Abstract

PEGylation is routinely used to extend the systemic circulation of various protein therapeutics and nanomedicines. Nonetheless, mounting evidence is emerging that individuals exposed to select PEGylated therapeutics can develop antibodies specific to PEG, i.e., anti-PEG antibodies (APA). In turn, APA increase both the risk of hypersensitivity to the drug as well as potential loss of efficacy due to accelerated blood clearance of the drug. Despite the broad implications of APA, the timescales and systemic specificity by which APA can alter the pharmacokinetics and biodistribution of PEGylated drugs remain not well understood.
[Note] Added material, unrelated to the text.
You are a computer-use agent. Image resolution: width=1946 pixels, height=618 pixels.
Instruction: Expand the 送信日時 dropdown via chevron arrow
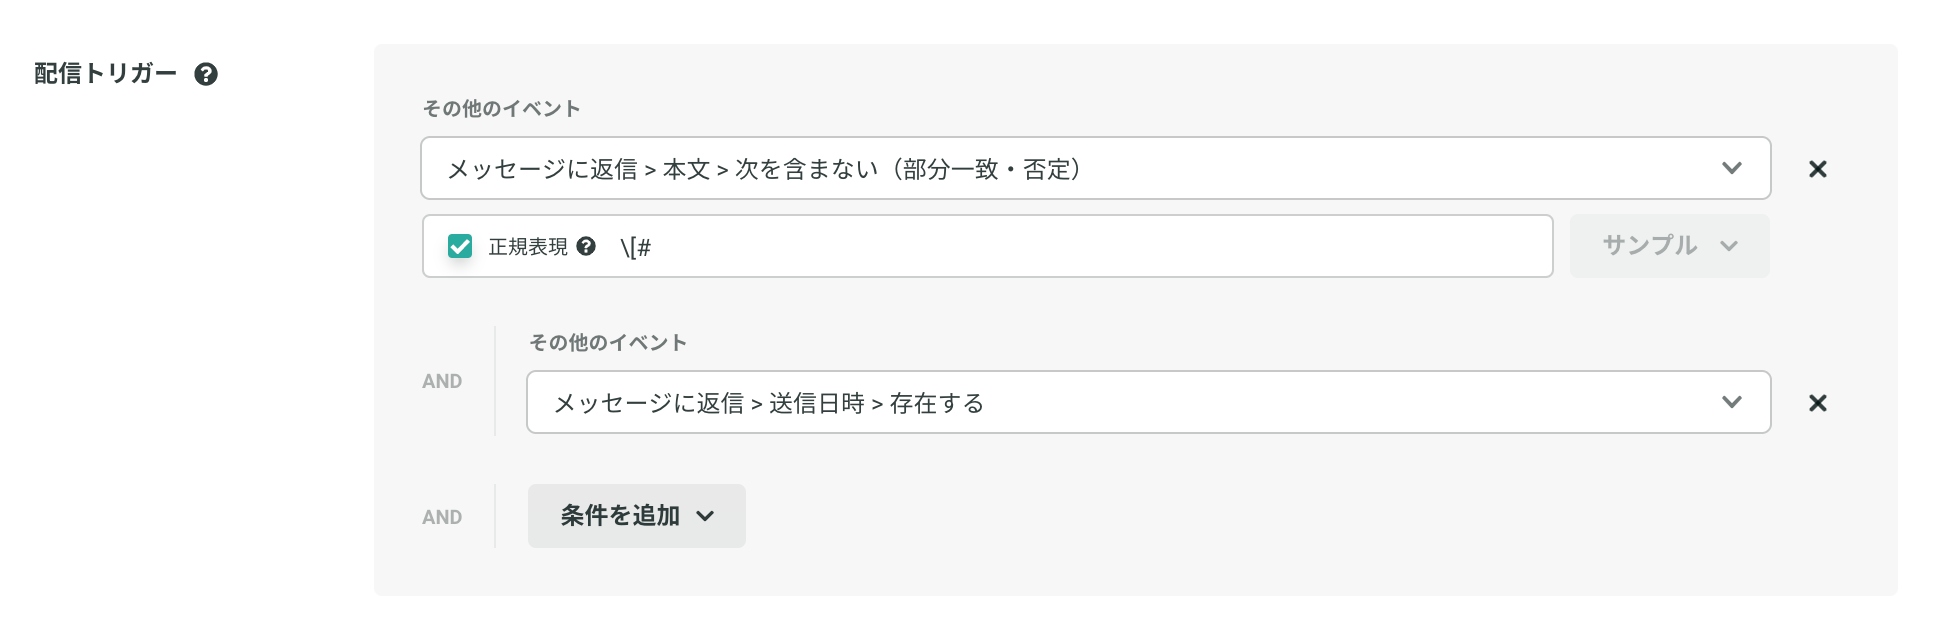[x=1732, y=402]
Here, we developed a physiologically based pharmacokinetic (PBPK) model designed to resolve APA's impact on both early- and late-phase pharmacokinetics and biodistribution of intravenously administered PEGylated drugs. Our model accurately recapitulates PK and biodistribution data obtained from PET/CT imaging of radiolabeled PEG-liposomes and PEG-uricase in mice with and without APA, as well as serum levels of PEG-uricase in humans. Our work provides another illustration of the power of high-resolution PBPK models for understanding the pharmacokinetic impacts of anti-drug antibodies and the dynamics with which antibodies can mediate clearance of foreign species.